Set down the entries once more, exactly as they are written.

----------------------------------------

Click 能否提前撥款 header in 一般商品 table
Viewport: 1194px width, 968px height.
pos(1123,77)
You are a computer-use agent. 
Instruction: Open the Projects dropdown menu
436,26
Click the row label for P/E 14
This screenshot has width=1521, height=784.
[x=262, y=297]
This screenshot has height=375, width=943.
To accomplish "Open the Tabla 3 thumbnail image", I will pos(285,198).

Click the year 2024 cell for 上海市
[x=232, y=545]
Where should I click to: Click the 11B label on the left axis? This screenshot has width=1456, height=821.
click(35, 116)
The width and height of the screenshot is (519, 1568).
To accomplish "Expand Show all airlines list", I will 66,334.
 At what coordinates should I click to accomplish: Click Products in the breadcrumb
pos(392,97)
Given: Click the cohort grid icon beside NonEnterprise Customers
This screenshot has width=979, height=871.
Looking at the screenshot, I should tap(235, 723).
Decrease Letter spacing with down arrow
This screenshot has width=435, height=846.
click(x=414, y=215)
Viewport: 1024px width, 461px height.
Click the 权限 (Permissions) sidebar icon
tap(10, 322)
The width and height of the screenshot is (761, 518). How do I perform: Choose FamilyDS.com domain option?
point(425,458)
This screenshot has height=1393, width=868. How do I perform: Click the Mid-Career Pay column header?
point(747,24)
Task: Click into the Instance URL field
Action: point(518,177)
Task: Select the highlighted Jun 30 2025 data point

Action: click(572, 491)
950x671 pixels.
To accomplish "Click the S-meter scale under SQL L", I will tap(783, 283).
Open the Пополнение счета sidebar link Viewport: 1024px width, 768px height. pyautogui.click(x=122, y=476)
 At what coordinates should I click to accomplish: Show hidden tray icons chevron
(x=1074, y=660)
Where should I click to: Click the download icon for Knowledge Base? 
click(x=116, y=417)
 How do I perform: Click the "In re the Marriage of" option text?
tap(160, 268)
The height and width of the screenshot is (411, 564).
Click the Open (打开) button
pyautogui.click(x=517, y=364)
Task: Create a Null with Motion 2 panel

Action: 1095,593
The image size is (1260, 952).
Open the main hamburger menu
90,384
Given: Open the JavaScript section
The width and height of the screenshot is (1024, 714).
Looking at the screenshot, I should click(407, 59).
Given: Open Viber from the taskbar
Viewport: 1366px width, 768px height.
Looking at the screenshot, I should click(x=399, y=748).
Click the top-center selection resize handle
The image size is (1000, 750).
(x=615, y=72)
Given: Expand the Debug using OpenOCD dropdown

----------------------------------------

◆ Result of the task:
Click 能否提前撥款 header in 一般商品 table
Viewport: 1194px width, 968px height.
pos(1123,77)
You are a computer-use agent. 
Instruction: Open the Projects dropdown menu
436,26
Click the row label for P/E 14
This screenshot has width=1521, height=784.
[x=262, y=297]
This screenshot has height=375, width=943.
To accomplish "Open the Tabla 3 thumbnail image", I will pos(285,198).

Click the year 2024 cell for 上海市
[x=232, y=545]
Where should I click to: Click the 11B label on the left axis? This screenshot has width=1456, height=821.
click(35, 116)
The width and height of the screenshot is (519, 1568).
To accomplish "Expand Show all airlines list", I will 66,334.
 At what coordinates should I click to accomplish: Click Products in the breadcrumb
pos(392,97)
Given: Click the cohort grid icon beside NonEnterprise Customers
This screenshot has width=979, height=871.
Looking at the screenshot, I should tap(235, 723).
Decrease Letter spacing with down arrow
This screenshot has width=435, height=846.
click(x=414, y=215)
Viewport: 1024px width, 461px height.
Click the 权限 (Permissions) sidebar icon
tap(10, 322)
The width and height of the screenshot is (761, 518). How do I perform: Choose FamilyDS.com domain option?
point(425,458)
This screenshot has height=1393, width=868. How do I perform: Click the Mid-Career Pay column header?
point(747,24)
Task: Click into the Instance URL field
Action: point(518,177)
Task: Select the highlighted Jun 30 2025 data point

Action: click(572, 491)
950x671 pixels.
To accomplish "Click the S-meter scale under SQL L", I will tap(783, 283).
Open the Пополнение счета sidebar link Viewport: 1024px width, 768px height. pyautogui.click(x=122, y=476)
 At what coordinates should I click to accomplish: Show hidden tray icons chevron
(x=1074, y=660)
Where should I click to: Click the download icon for Knowledge Base? 
click(x=116, y=417)
 How do I perform: Click the "In re the Marriage of" option text?
tap(160, 268)
The height and width of the screenshot is (411, 564).
Click the Open (打开) button
pyautogui.click(x=517, y=364)
Task: Create a Null with Motion 2 panel

Action: 1095,593
The image size is (1260, 952).
Open the main hamburger menu
90,384
Given: Open the JavaScript section
The width and height of the screenshot is (1024, 714).
Looking at the screenshot, I should click(407, 59).
Given: Open Viber from the taskbar
Viewport: 1366px width, 768px height.
Looking at the screenshot, I should click(x=399, y=748).
Click the top-center selection resize handle
The image size is (1000, 750).
(x=615, y=72)
Given: Expand the Debug using OpenOCD dropdown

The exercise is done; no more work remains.